▶ **Exercise details**: Please rewrite the listing below from the line containing "Where should I click to: Select" through the end of the listing, swapping "row" for "entry" and leaving everything else as it is. Omit the pictures from your answer.

== Extracted records

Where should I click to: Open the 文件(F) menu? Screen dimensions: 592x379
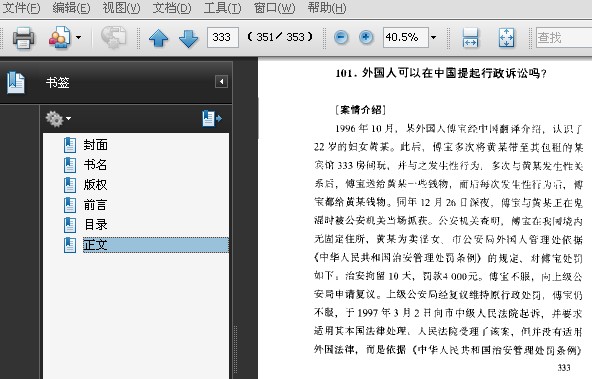point(21,8)
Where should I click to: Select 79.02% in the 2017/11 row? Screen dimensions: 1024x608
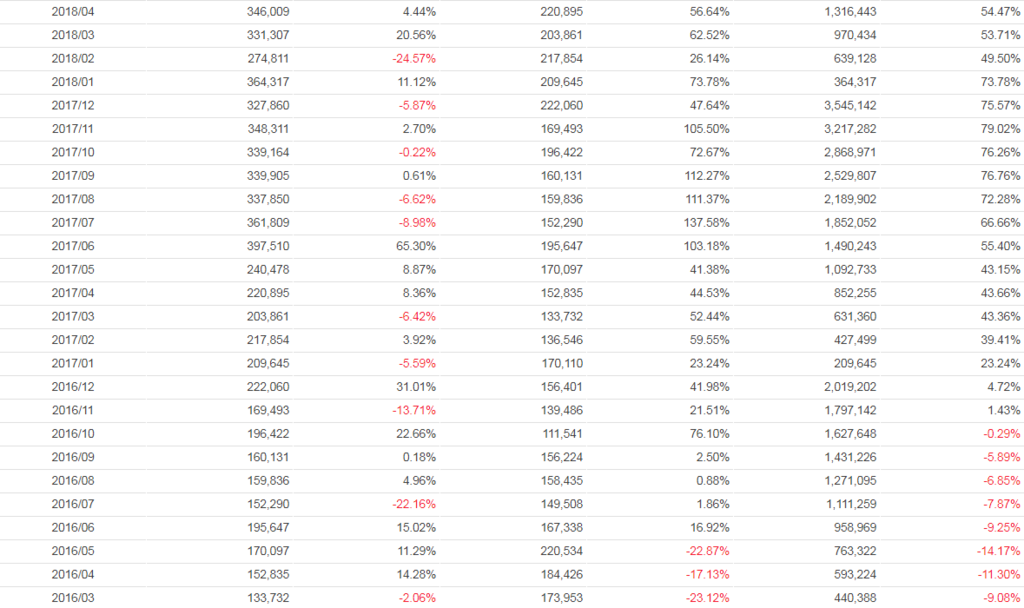point(1000,129)
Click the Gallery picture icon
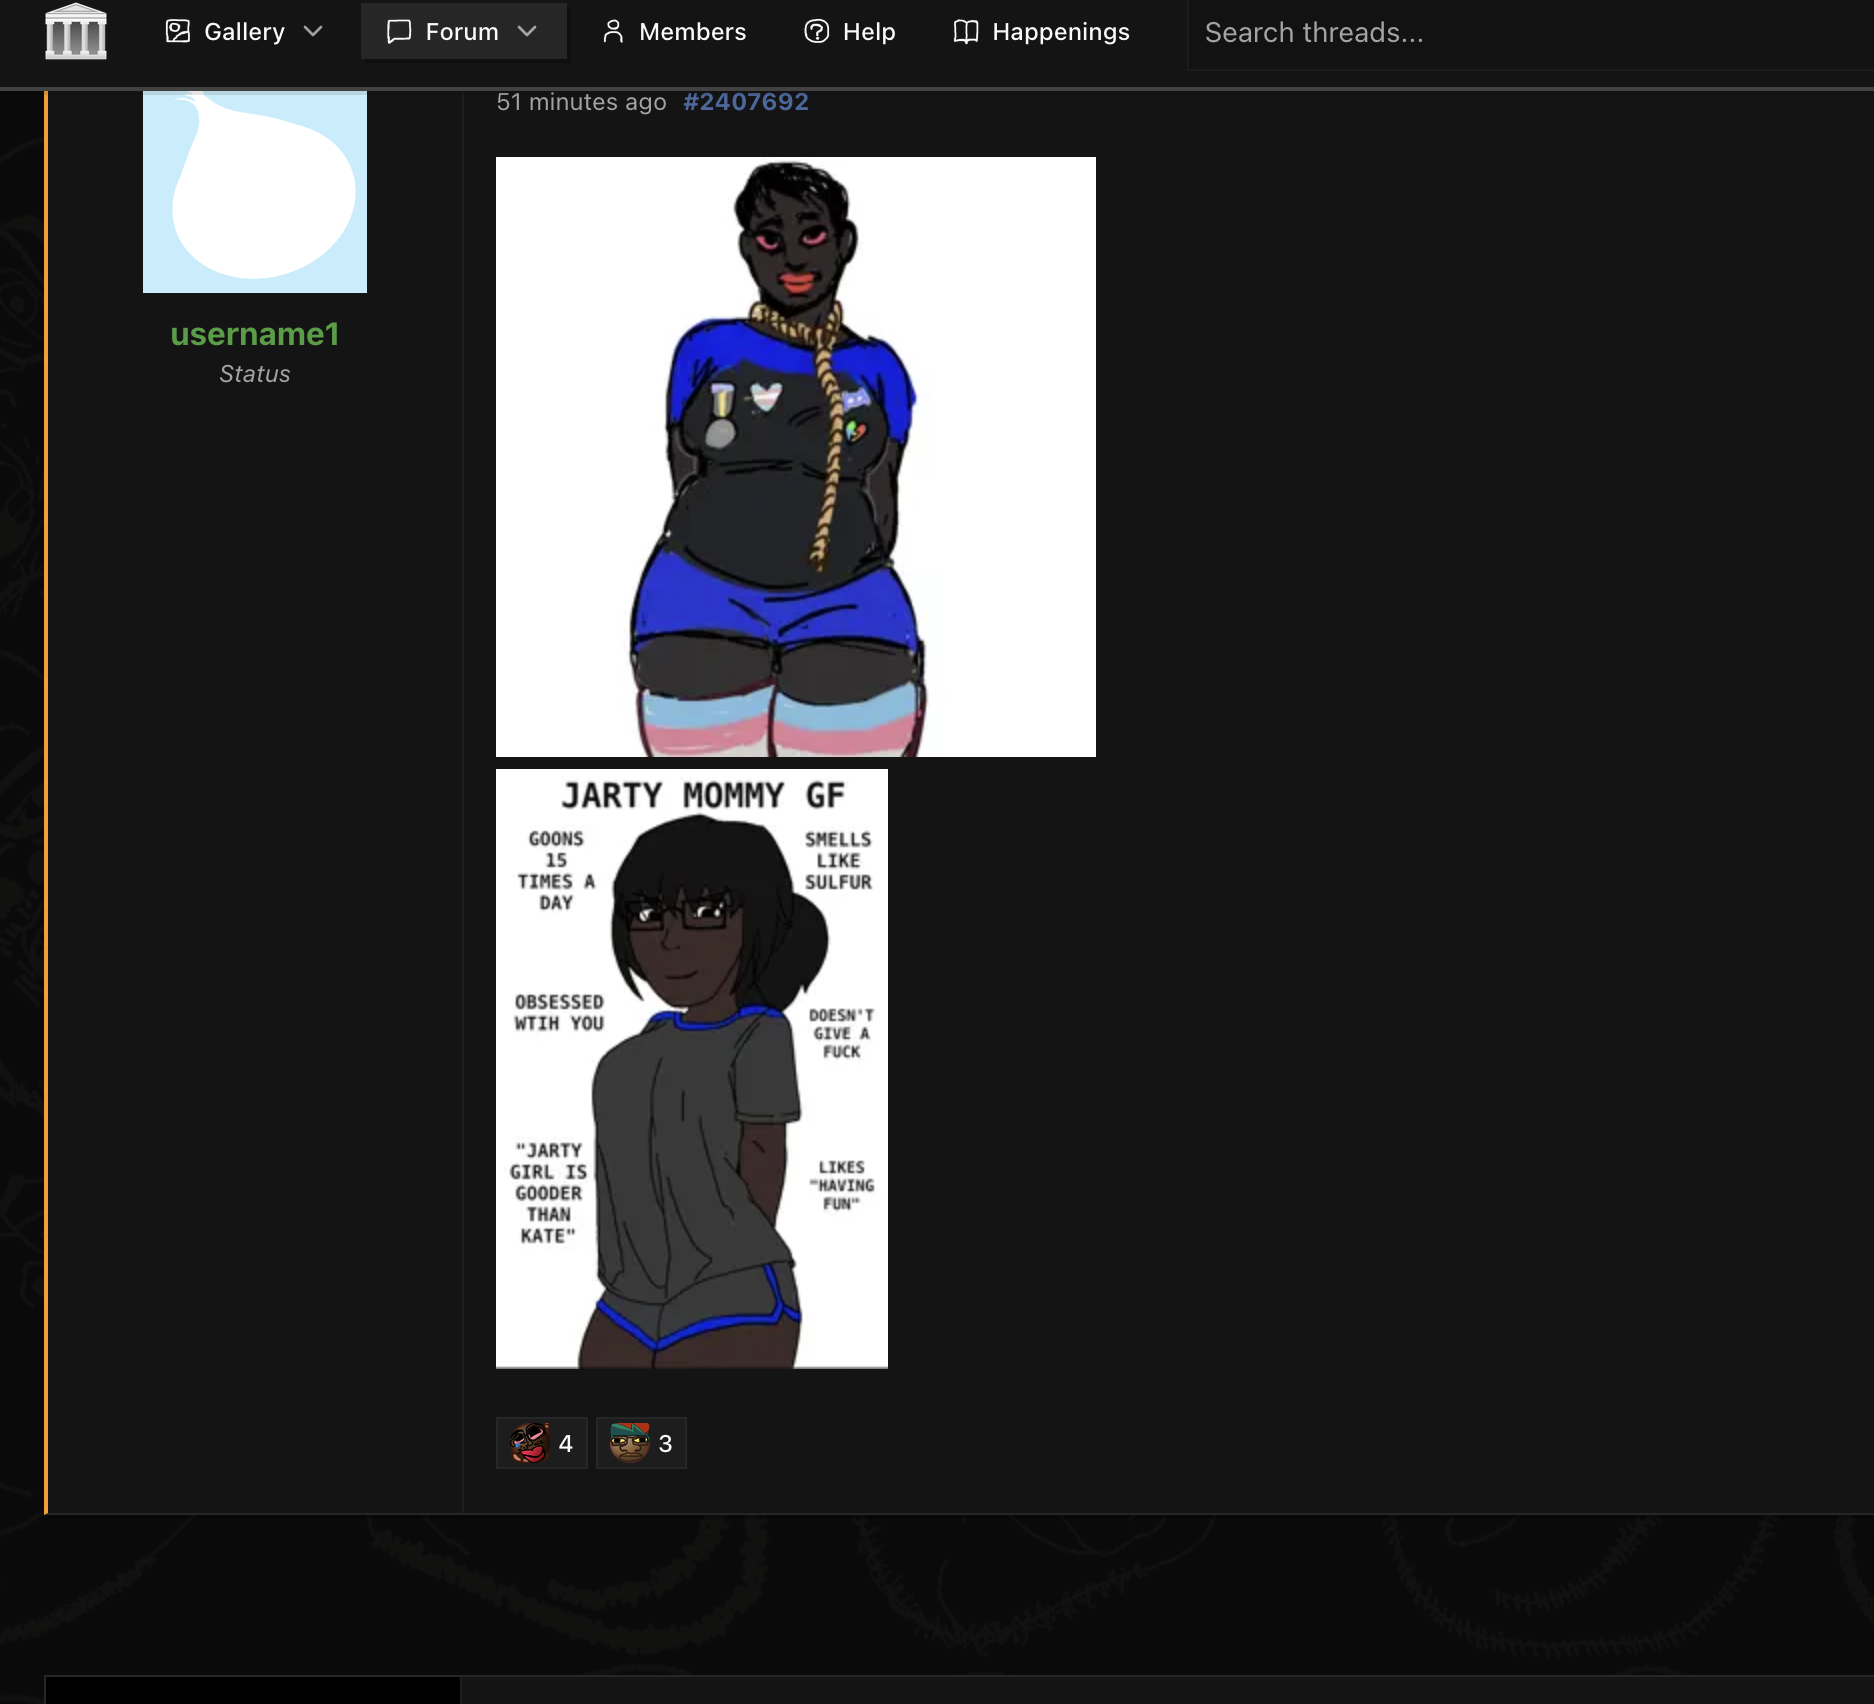This screenshot has height=1704, width=1874. point(178,32)
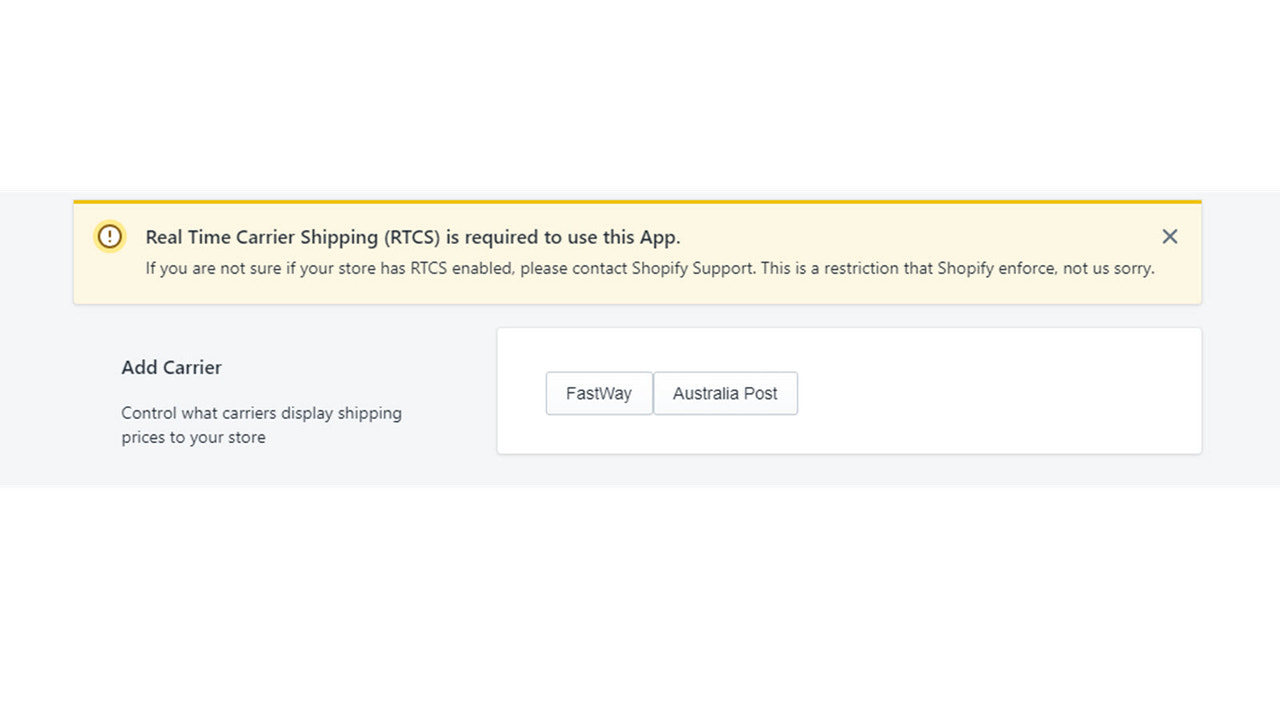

====

▶ **Worked answer**:
Where should I click to: Select 79.02% in the 2017/11 entry? Screen dimensions: 1024x608
point(1000,129)
Click the Gallery picture icon
This screenshot has height=1704, width=1874. point(178,32)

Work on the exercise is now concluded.